[Wikimedia-l] Human-assisted machine translation (it was: "The case for supporting open source machine translation")
I have been giving some thought to Erik's proposal and while already
fascinating, I would like to put it in different terms.
Instead of asking "Could open source MT be such a strategic investment?", I
would ask "is there a way to have Wikimedia's technology and people
involved collaborate with MT systems?" The first can be seen as entering
areas quite out of reach, the second would be more about paving the way for
other actors that are already in the field. Our strength has always been
based around human collaboration empowered by technology, and if MT is
wished, then we should consider approaching it from our areas of expertise.
One of the biggest problems in MT is word disambiguation. Wikidata's item
properties could be a way of setting the general context for article
translation, and if that results not to be reliable enough, users should
have the opportunity to specify on the source text the intended meaning of
a certain word. While that could be less than ideal for literary works,
where double meanings and other subtleties must be taken into account, it
might be quite useful for Wikipedia, providing MT software a fertile soil
where to grow. The standards for specifying word meanings for MT software
are unknown to me, but it might be worth exploring.

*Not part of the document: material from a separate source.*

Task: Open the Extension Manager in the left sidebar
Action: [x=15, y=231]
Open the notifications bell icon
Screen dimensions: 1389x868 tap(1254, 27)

Another interesting hurdle for MT is dictionary building. OmegaWiki seems
like a system that could be used for bridging the gap between pairs of
languages, in such a way that if we know the exact use of the word in the
source language, a user could seamlessly fill in the missing word and
definition in the target language. That could be a unique way of
collaboration between source-language speakers providing precision about
the meaning being used, and target-language speakers filling the gaps.
Dictionaries alone are not enough. Grammar rules would need to be wikified.

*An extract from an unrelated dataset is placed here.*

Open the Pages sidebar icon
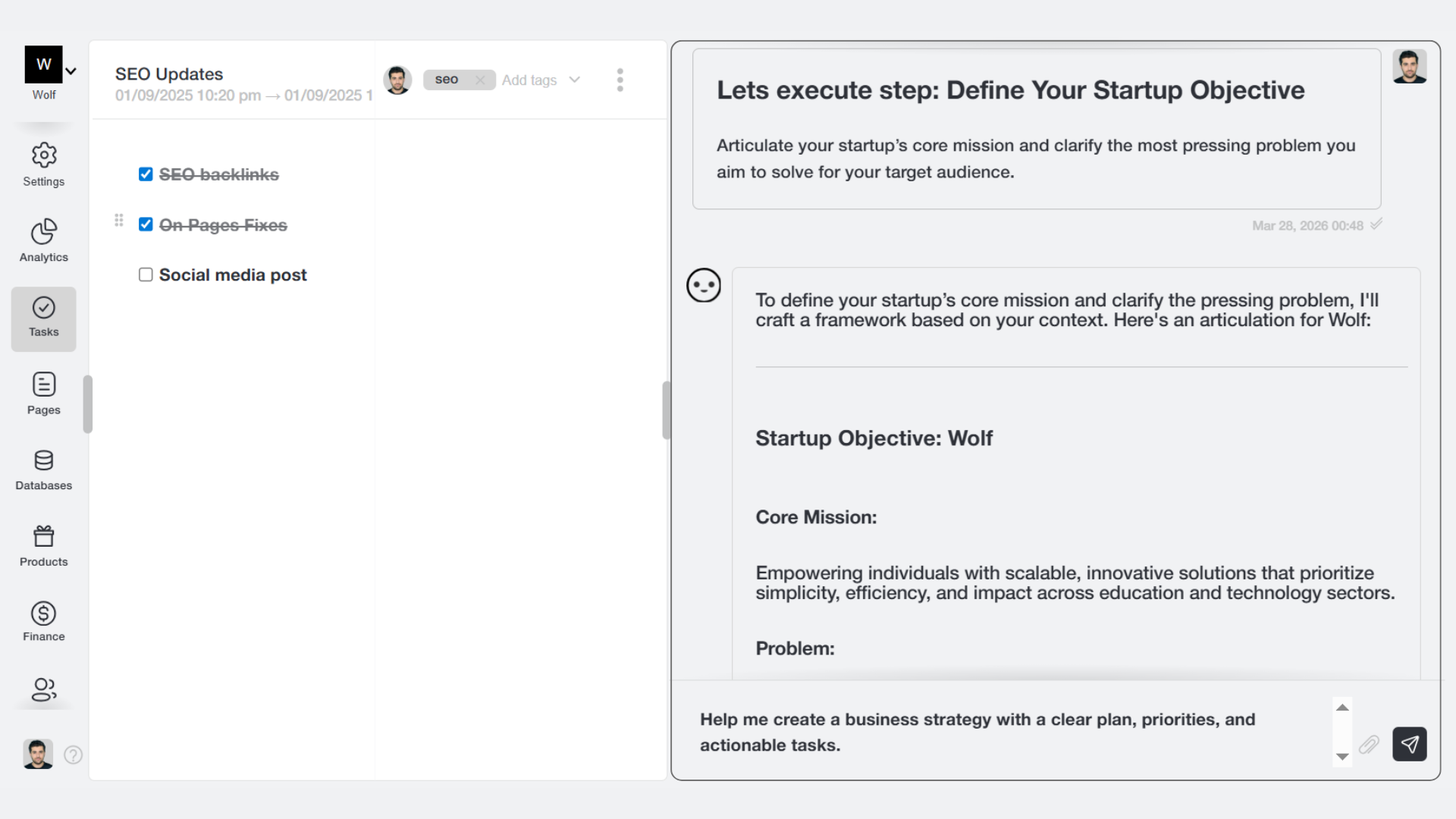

All in all, OmegaWiki/Wiktionary could become the front-end and repository
for external MT systems, either to be used in Wikipedia or with other pages.
It wouldn't be needed to create a new MT system, because the rule-based MT
programs that could make use of such infraestructure already exist. Some of
them are open-source too. If you are interested, I could ask for opinions
about the feasability in the Apertium lists. In my opinion, they also fit
into the "smartest, well-intentioned group of people" category that Erik
was asking about.